An article in the journal Pediatrics (Dec. 1, 2011) took a stronger position. John McBride, MD, is a pediatric pulmonologist who declared, “Considering currently available data, I now recommend that any child with asthma or a family history of asthma avoid using acetaminophen.” He was concerned that acetaminophen use would significantly increase the risk of asthma.
Should Pregnant Women Avoid Acetaminophen?
Such a precaution might also apply to pregnant women. Researchers in New Zealand, where acetaminophen is called paracetamol, analyzed data from six studies (Clinical and Experimental Allergy, April, 2011). The investigators concluded: “The use of paracetamol during pregnancy is associated with an increased risk of childhood asthma.”
Avoiding a Warning Lag:
Obviously, some pediatricians and allergists still feel that there is not yet enough data to justify a prohibition. Dr. McBride disagrees. In 2011 he told The New York Times: “If studies prove that acetaminophen makes asthma worse, I can’t imagine telling my patients that I knew about this five years ago, but I wasn’t sure so I didn’t mention it.”

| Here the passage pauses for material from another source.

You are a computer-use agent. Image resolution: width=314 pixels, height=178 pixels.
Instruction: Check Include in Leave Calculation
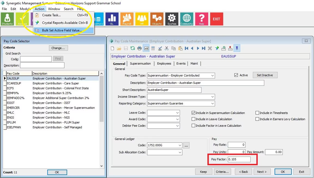click(194, 119)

Since the connection between aspirin and Reye syndrome was first reported in 1980 and parents were not notified through label warnings until 1986, his estimate of the time frame doesn’t seem exaggerated. It makes sense to alert parents to the possible dangers of acetaminophen now, so they can use this drug only when it is truly warranted.
An analysis of epidemiological data concluded, “The only environmental factor that has launched a large and consistent epidemiological signal, found in almost every epidemiological study addressing the issue, is previous acetaminophen exposure, which consistently increases the prevalence and clinical manifestations of every wheezing disorder under study” (Martinez-Gimeno and Garcia-Marcos, Expert Review of Respiratory Medicine, April, 2013).
More recently, however, experts concluded that the evidence on acetaminophen use during pregnancy and the risk of asthma in the offspring is insufficient to recommend changes in practice (Rosas-Salazar and Hartert, Current Opinion in Allergy and Clinical Immunology, Jan. 11, 2017).